Des propos qui ont choqué Neil Basu, ancien officier supérieur de Scotland Yard, chargé de la lutte contre le terrorisme de 2018 à 2021, estimant auprès du Guardian que « Nigel Farage apporte son soutien à l’extrême droite, sape la police, crée des théories du complot et justifie les attaques contre la police ». Pour l’universitaire Tim Bale, il est probable que les émeutiers ont été « inspirés par le vote massif en faveur de Reform UK lors des dernières élections. Ils pensent bénéficier d’un certain soutien et d’une légitimité ».
Même si les 4 millions de personnes qui ont voté pour Reform UK le 4 juillet dernier ne soutiennent pas ces violences, le parti populiste affiche désormais des idées s’apparentant à l’extrême droite. Le mouvement a désavoué plusieurs de ses candidats lors de la campagne de cet été : l’un d’eux avait appartenu au BNP (British National Party) qui émanait du National Front et qui avait donné naissance à l’EDL (English Defence League) en 2009 avant de se dissoudre en 2011.
Depuis, il n’y a « plus d’organisation d’extrême droite centralisée, explique Martin Farr, professeur à l’Université de Newcastle. Ce sont des individus qui se fédèrent sur les réseaux sociaux ». Cela les rend beaucoup moins facilement détectables par les autorités.
Actuellement, selon la BBC, les forces de polices locales, des détectives et des membres régionaux des services de renseignements travaillent 24 heures sur 24 pour identifier les personnes participant aux violences, tandis que 17 juges spécialisés accélèrent les inculpations.
« Tous ceux qui ont participé aux émeutes ou qui ont créé de l’agitation en ligne regretteront leurs actions », a affirmé dimanche Keir Starmer. Au pouvoir depuis un mois pile, l’ancien chef du Parquet devenu nouveau premier ministre a tenu un « discours sévère depuis le début des violences », confirme Martin Farr, alors que la sécurité est vue comme un point faible de la gauche.
Sara Khan, ancienne conseillère sur la cohésion sociale de plusieurs premiers ministres conservateurs dont Rishi Sunak, explique au Guardian avoir prévenu les précédents gouvernements que « la menace d’extrême droite était en augmentation alors que le pays n’y est pas du tout préparé ».

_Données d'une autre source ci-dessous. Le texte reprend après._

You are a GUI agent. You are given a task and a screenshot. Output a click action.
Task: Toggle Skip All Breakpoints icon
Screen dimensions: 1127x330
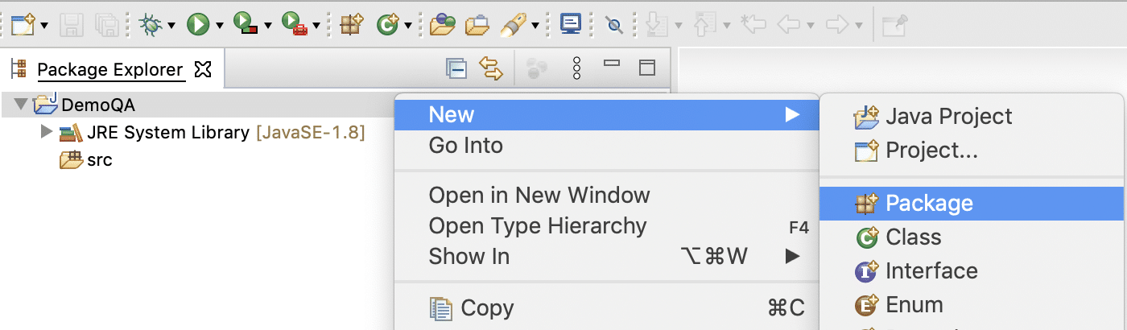pos(614,25)
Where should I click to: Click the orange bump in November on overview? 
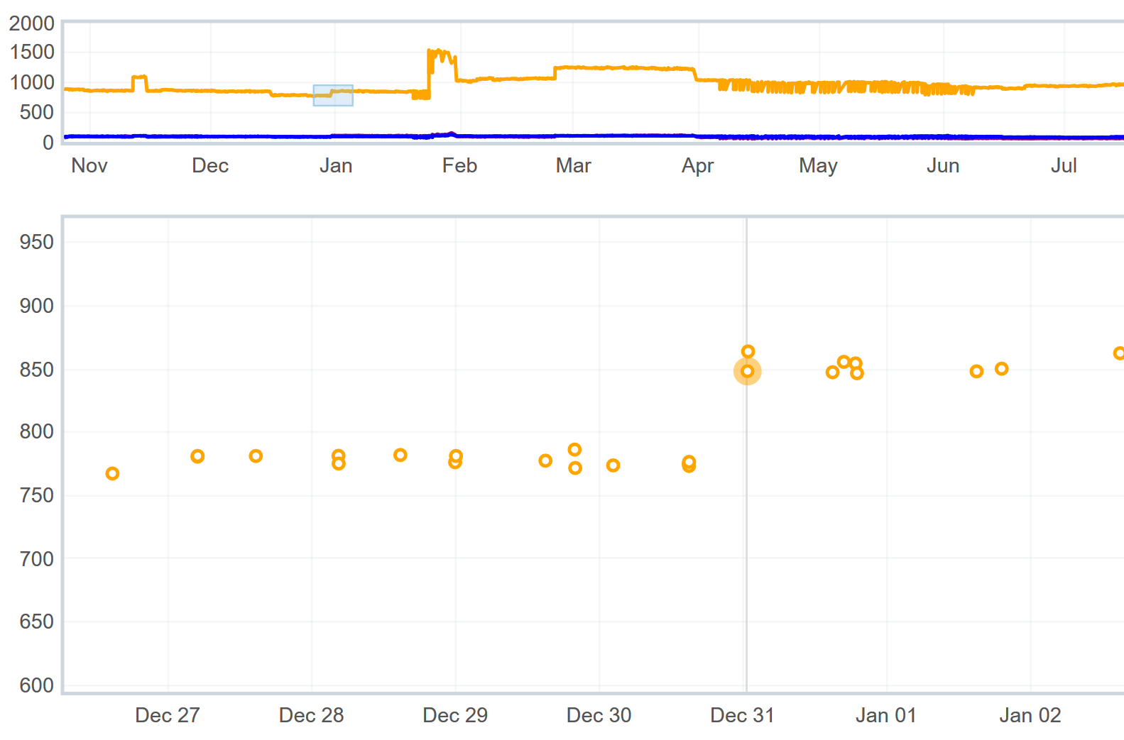click(139, 78)
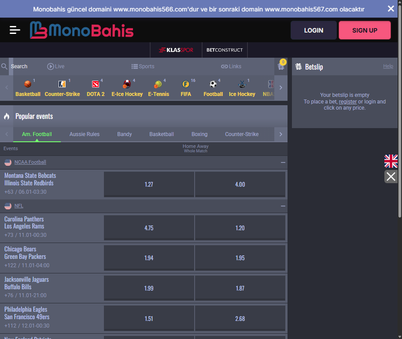
Task: Collapse the NCAA Football league section
Action: 283,162
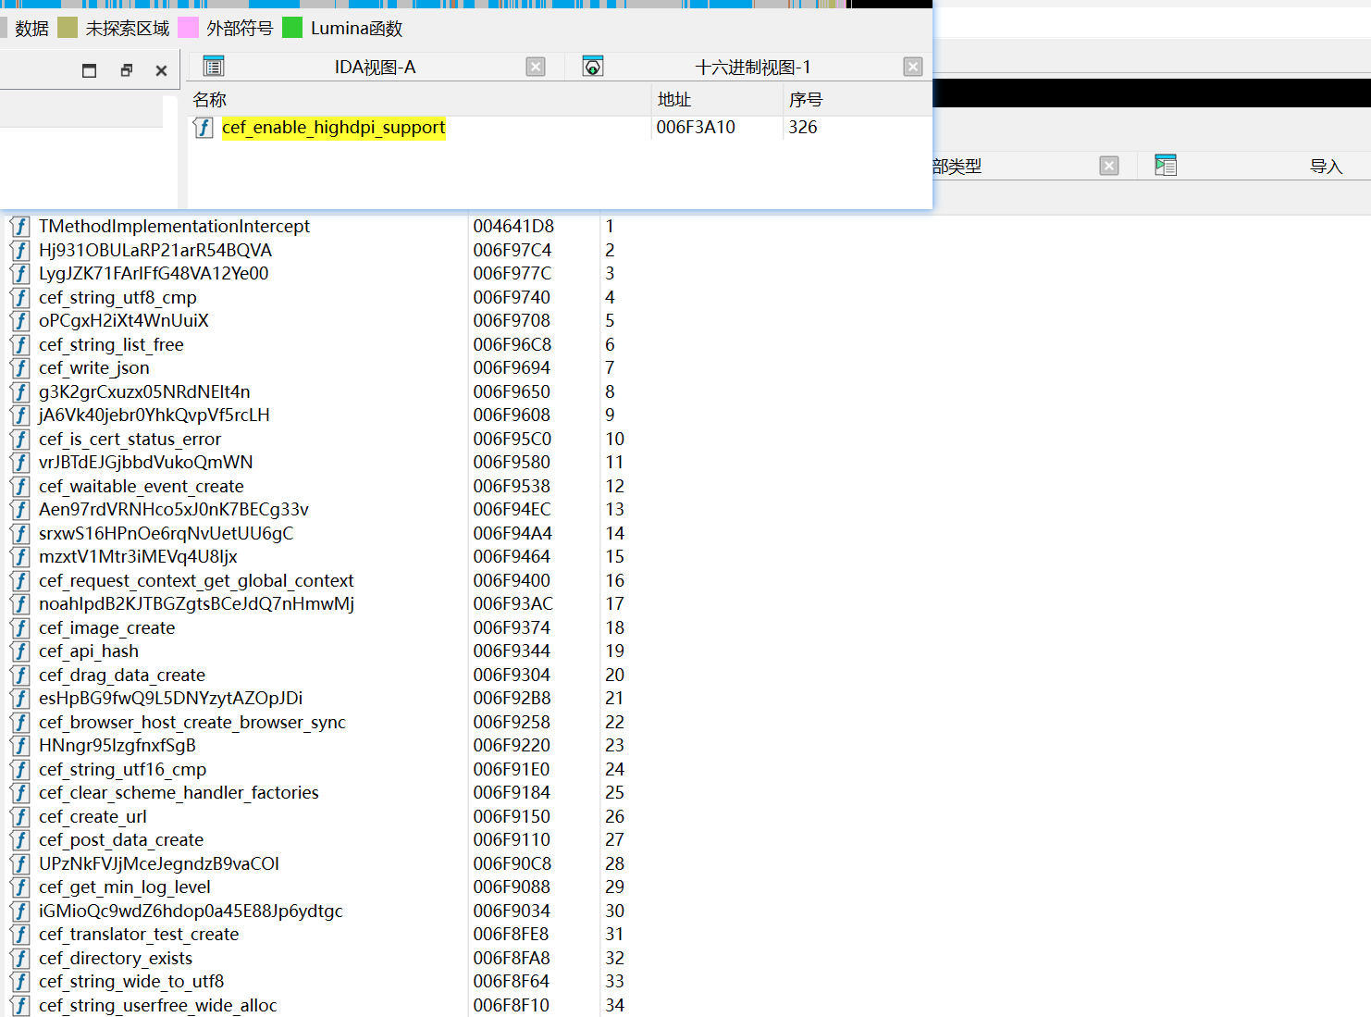Switch to the IDA视图-A tab

coord(375,68)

Non seulement les conservateurs n’ont pas mené les actions nécessaires, mais selon elle « certaines approches ont été contre-productives ». Sara Khan cite ainsi les politiques qui ont parfois « affaibli la cohésion sociale en utilisant un langage incendiaire », comme lorsque l’ex-ministre de l’intérieur Suella Braverman parlait de « marches de la haine » pour désigner les manifestations pro-palestiniennes.